Hi, lately I've been feeling very scared about my future and the person I will become. I'm going to be 18 in less than a month and I can already see patterns of my dad's reactions and ways of dealing with situations. I hate it.
He is a very hard person to live with and is constantly in stress or in a bad mood. Every situation will end with is his way, emotional blackmail, verbal abuse, or (not so much lately) violence.. He holds on to the IM RIGHT BECAUSE I'M THE FATHER. You're the SON SO BE THE SON AND TAKE MY WORD AS GOSPEL. I just flat-out disagree with him on so many of his views..

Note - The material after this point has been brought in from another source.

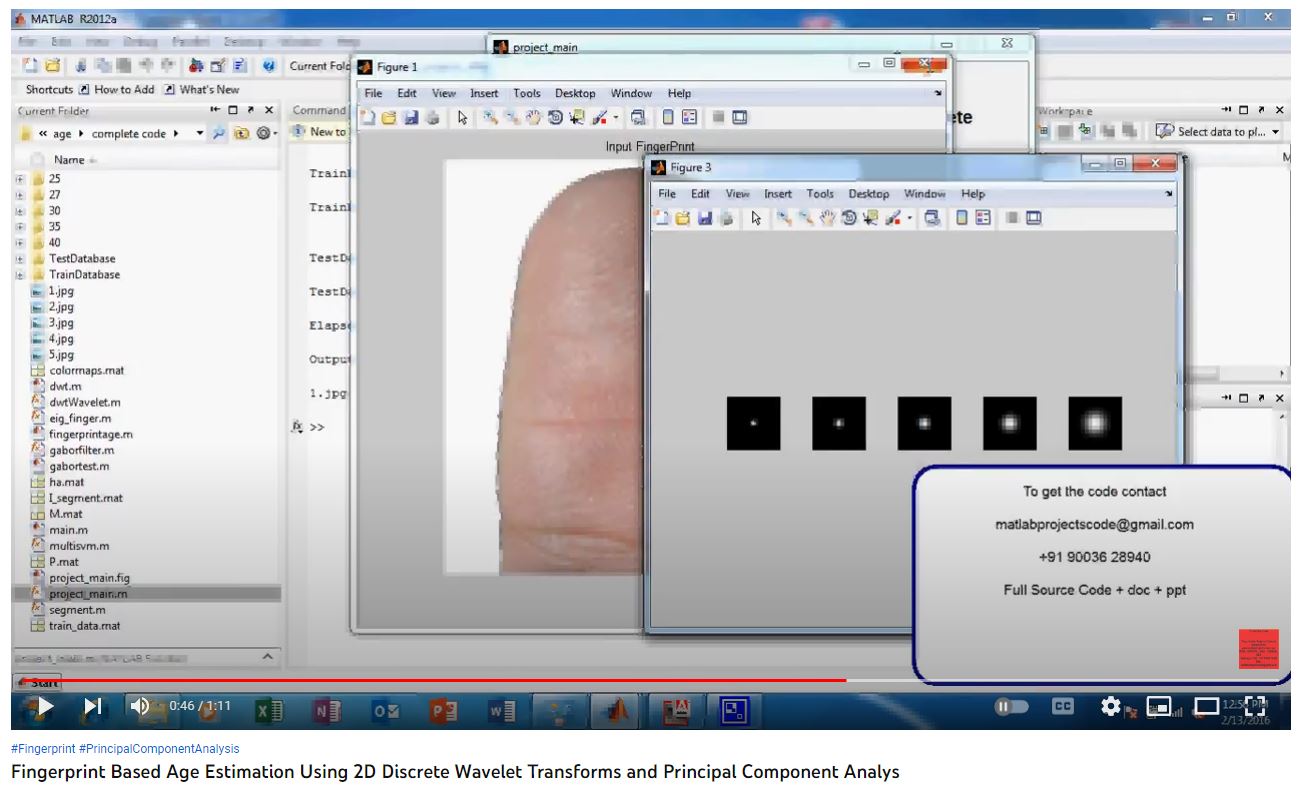Viewport: 1298px width, 788px height.
Task: Expand the folder named 25
Action: (20, 178)
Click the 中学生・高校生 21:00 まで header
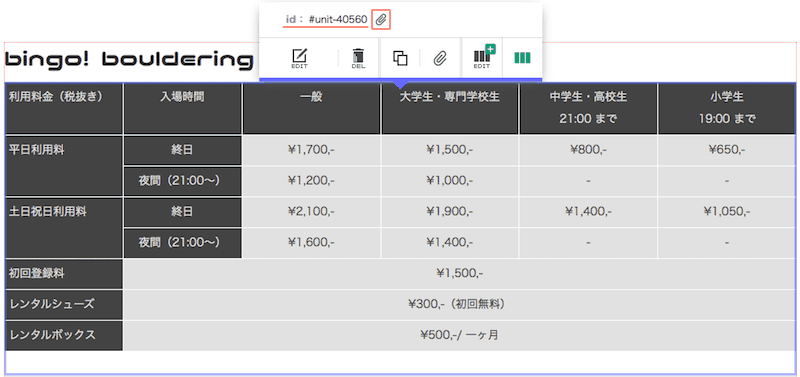 pos(588,109)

I used to and still do tell myself.. "just ignore it.." "just get over it.. he just doesnt know.. what can you do" "i never want to be like that." and so on..
I find myself resenting him and his old fashioned ways more and more every day of my life. He has done a lot for me and I KNOW he loves me. I'm positive. He is just the worst person to communicate with. He doesn't understand that other people have different opinions.

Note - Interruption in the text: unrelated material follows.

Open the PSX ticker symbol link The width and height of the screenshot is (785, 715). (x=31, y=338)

With him and I, it is one of those relationships where I can't be myself or say what I am really thinking because he will explode. I have distanced myself lately and have been fending for myself around the house lately, I try to avoid even talking sometimes.. but when I do I keep it to the things I know won't anger him..
I have TRIED talking to him about this and he thinks I am not "being a man." That if I can't deal with it, then the door is right there.. Stupid and Immature things like that.. So I've learned to just not talk about it.. If all is right with him, he'll be okay to me..
I guess I have TWO big questions from all of this..
1: HOW CAN I PREVENT MYSELF FROM BECOMING LIKE HIM?. UNREASONABLE AND HARD TO BE AROUND...
2: WHAT CAN I DO NOW TO GET BY WITH HIM?
Please, don't think I want to throw myself a pitty-party.. He is a descent hardworking man and I will always love him for being my father. He CARES. He just.. He can't hear other people out..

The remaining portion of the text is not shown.